Duolingo has risen in popularity over the last couple of years because of its fun, slick interface and easy way of learning. It tests and retests you on particular items and you can earn "lingots" for completing learning streaks, translating text and helping others. I also really love their mobile app. And yes, I know that my translation below is incorrect (off by one letter)! It's definitely a beginner's site, however, and it wouldn't take more than a couple of months to reach what they call "fluency."  You can purchase lingots if you aren't earning them fast enough. Lingots help you buy new courses and freeze your progress so you don't lose learning streaks.


6. YABLA (Video)

I love Yabla!   It's a wonderful site where you can watch all sorts of videos, ranging from instructional to television shows to music videos.

As you are watching the video, you'll have the choice of viewing subtitles in the language of your choice, or in English. You can slow the speech down, pause it, loop sections over and over, and when you click on a word in the subtitle it gives you a definition and then automatically adds it to a flashcard list for later.

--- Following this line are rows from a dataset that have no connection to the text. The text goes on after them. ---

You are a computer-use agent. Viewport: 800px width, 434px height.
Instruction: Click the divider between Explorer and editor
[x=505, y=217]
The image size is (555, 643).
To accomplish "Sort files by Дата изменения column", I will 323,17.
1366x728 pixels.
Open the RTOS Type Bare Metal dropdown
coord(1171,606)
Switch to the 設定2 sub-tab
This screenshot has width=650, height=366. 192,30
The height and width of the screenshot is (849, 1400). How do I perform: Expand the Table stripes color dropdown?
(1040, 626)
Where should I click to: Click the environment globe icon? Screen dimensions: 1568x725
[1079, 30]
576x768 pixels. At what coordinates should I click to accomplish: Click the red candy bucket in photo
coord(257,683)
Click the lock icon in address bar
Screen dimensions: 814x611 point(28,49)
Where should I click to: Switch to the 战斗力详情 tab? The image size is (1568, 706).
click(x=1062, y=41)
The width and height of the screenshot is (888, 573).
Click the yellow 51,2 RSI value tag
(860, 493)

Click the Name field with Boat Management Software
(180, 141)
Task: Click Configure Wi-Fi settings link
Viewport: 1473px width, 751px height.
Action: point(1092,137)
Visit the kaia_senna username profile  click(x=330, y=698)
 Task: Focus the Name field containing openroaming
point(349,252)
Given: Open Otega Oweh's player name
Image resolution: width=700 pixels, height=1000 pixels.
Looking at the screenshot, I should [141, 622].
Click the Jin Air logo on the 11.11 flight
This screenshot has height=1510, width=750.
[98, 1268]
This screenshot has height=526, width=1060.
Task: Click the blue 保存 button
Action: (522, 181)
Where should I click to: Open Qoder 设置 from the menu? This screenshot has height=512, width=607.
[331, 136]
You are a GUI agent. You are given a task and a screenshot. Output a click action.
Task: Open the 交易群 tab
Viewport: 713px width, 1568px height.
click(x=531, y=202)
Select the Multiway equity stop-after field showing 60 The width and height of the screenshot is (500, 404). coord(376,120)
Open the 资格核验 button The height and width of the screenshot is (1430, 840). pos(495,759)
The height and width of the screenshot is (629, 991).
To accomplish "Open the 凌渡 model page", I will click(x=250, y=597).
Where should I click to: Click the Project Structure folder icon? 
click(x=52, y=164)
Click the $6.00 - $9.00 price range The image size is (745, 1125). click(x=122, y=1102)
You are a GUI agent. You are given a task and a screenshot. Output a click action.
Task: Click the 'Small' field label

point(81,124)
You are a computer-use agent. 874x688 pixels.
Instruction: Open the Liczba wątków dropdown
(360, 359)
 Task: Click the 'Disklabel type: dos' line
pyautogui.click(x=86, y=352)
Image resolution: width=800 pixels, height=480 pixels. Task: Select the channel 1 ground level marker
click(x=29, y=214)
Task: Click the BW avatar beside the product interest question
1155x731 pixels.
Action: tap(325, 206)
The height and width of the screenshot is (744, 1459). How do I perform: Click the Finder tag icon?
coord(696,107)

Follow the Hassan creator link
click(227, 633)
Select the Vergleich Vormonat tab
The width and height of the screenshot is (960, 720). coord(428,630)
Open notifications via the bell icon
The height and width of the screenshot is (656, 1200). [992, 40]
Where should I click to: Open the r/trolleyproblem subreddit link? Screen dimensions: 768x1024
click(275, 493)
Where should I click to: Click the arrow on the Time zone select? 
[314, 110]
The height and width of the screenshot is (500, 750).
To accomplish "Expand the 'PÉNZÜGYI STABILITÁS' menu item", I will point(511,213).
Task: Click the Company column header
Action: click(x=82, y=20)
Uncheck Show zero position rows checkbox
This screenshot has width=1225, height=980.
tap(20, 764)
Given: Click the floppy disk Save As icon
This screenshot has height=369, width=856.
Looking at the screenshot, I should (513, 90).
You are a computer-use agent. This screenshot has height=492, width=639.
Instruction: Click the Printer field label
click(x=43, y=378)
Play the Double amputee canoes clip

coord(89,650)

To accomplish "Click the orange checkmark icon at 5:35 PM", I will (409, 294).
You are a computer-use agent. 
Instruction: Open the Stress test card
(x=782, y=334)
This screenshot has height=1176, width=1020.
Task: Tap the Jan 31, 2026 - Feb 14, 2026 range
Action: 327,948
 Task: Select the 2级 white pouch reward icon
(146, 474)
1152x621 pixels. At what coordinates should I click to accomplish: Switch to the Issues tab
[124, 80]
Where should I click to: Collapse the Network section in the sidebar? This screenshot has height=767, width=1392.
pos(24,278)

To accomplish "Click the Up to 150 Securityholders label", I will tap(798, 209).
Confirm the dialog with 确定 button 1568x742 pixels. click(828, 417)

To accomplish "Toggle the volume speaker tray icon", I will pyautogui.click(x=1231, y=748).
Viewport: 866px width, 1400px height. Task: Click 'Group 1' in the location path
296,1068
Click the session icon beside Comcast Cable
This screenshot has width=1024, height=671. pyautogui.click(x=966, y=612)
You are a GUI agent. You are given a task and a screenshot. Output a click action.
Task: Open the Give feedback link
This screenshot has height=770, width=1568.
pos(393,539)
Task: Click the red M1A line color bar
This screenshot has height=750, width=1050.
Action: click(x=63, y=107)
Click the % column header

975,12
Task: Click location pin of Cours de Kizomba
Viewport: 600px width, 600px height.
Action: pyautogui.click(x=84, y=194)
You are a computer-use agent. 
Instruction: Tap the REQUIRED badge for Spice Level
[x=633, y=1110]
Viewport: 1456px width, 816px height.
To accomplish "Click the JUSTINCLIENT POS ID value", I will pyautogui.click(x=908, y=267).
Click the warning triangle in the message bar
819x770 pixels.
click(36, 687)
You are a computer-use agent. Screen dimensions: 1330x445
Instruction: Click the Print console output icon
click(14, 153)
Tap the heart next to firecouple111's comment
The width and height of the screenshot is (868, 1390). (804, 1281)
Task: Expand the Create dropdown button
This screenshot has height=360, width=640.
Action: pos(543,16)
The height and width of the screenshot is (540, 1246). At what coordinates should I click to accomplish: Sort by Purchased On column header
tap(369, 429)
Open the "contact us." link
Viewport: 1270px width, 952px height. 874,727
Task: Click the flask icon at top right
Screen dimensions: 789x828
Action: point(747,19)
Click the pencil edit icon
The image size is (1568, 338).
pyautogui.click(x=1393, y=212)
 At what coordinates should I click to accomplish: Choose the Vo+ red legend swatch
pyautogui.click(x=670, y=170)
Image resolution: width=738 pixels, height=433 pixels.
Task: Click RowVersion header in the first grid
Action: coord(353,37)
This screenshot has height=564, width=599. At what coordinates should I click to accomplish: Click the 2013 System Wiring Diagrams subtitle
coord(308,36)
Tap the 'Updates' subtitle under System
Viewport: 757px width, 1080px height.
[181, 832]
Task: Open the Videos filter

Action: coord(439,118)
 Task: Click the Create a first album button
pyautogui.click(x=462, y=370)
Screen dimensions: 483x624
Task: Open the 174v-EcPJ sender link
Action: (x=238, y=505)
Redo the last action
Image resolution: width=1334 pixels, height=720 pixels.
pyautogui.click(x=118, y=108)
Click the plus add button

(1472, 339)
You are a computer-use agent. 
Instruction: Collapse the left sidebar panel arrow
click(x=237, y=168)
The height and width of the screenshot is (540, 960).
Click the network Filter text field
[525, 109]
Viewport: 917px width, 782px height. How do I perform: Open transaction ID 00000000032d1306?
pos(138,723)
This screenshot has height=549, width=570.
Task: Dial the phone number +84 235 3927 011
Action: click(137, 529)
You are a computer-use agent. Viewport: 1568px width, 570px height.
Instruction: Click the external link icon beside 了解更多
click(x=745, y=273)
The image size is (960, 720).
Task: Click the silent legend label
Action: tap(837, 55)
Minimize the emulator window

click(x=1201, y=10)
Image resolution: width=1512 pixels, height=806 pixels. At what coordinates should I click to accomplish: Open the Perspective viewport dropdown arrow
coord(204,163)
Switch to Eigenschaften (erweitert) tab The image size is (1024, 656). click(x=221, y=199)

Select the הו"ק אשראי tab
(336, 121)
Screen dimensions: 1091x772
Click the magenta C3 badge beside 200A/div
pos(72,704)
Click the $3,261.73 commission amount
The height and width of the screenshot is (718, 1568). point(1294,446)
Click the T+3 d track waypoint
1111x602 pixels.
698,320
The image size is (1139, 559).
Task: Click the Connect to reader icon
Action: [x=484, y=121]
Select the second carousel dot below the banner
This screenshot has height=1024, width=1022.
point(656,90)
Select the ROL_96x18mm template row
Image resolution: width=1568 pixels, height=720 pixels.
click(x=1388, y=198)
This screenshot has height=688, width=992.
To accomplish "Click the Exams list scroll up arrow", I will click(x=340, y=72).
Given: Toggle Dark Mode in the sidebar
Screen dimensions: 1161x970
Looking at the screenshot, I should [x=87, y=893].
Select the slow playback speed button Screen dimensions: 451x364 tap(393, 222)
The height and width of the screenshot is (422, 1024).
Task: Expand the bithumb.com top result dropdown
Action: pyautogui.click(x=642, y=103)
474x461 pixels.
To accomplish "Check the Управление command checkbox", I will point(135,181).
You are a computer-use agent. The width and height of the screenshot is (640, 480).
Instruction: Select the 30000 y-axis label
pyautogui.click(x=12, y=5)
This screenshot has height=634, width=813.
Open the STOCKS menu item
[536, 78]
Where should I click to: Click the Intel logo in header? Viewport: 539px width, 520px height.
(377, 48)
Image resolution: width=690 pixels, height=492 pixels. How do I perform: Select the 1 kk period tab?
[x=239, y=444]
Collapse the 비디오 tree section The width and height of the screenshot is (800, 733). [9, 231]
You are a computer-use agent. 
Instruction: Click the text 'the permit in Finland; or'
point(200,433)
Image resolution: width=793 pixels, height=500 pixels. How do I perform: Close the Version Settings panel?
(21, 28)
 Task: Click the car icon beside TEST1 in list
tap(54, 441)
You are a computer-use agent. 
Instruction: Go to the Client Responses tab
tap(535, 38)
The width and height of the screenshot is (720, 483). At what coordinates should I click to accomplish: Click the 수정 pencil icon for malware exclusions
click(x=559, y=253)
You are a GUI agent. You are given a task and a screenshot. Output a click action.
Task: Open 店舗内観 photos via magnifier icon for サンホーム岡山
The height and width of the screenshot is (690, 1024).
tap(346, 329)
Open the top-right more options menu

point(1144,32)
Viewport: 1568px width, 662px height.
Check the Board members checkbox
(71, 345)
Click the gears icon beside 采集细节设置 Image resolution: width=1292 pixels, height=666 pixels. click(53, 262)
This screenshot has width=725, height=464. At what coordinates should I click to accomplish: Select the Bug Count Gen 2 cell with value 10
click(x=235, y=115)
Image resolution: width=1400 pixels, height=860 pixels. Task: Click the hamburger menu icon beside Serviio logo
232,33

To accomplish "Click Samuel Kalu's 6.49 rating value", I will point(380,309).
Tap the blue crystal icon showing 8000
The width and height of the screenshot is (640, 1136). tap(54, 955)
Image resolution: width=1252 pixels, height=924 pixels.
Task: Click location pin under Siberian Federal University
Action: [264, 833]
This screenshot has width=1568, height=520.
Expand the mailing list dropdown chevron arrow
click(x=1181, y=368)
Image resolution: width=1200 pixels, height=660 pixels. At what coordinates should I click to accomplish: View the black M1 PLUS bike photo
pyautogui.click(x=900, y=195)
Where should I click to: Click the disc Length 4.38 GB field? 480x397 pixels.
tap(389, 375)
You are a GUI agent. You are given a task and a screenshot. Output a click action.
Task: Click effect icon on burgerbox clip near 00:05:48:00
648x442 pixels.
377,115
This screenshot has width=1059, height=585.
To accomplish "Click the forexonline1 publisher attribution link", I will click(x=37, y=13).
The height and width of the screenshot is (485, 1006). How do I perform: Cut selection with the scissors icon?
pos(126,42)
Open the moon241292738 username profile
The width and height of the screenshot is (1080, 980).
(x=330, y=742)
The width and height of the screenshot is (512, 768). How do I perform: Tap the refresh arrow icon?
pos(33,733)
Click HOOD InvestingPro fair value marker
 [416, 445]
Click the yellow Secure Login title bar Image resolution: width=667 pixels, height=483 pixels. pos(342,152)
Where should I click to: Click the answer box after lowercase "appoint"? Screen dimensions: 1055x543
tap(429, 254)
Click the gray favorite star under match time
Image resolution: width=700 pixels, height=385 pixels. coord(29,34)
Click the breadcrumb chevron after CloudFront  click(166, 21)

screenshot, includes a man on a skate board platform, dressed like Elvis 

I've really gotten into a cheesy romantic cop show (although sadly full of typical Italian misogyny) called Il Commissario Manara (Commissioner Manara). I find that I'm truly enjoying the lessons I'm learning. I study far longer than I would regular flashcards and I am also getting a sense of the accents, the cadence and the diversity of the language in a way that I simply cannot through most of the other materials I'm using to learn the language.

I'm really not a big fan of the zillion subscriptions I have to everything but Yabla is definitely worth it if you are serious about learning a language.

screenshot of website pricing

And that Jovanotti video above? Here it is, in all it's pure awesomeness. What I love about him is that he always seems to be having a blast in whatever he does. 


7. News In Slow Italian (Audio)

When I was commuting regularly, News In Slow Italian was a wonderful audio way to learn the language. It's not inexpensive but it's such a great way to really hear the language at a pace that is understandable. The online site and mobile app serve as a companion to the audio and I love turning to it after I've listened to the week's news to figure out the words I didn't know.   You can use this online or in the downloadable mobile app.

screenshot, includes an artist in his studio with sculptures and a drawing on an easel

8. Dual Language Resources

I try to read primarily in Italian and use the dictionary to figure out words I don't know (if you read Italian books on Kindle you can buy an Italian dictionary and load that to look up words as you read!). But every once in awhile it's nice to try and read material side by side to understand a translation. ITALY magazine has a great dual language section. Bilinguis has a couple classics such as Alice in Wonderland and the Hound of the Baskervilles. 

book cover
In Other Words
By Jhumpa Lahiri

I also greatly loved Jhumpa Lahiri's latest book which details her decision to move to Italy and write a book. She wrote the book in Italian and had a translator render it back into English, which you can read side by side. 

Having all these tools at your fingertips is really only the tip of the iceberg though. Not a single one of these sites will help you unless you first make the time to practice. Fifteen minutes a day will go far toward helping you absorb as much of the language as you can. Watching Italian movies or television and  reading Italian magazines and newspapers are great additions to the above tools. But again, it goes back to taking the time to practice. Make it a priority and be prepared to make it a priority for years to come, unless you have the extreme fortune of living for a time in the place of the language you are learning to speak--then it may come a bit faster!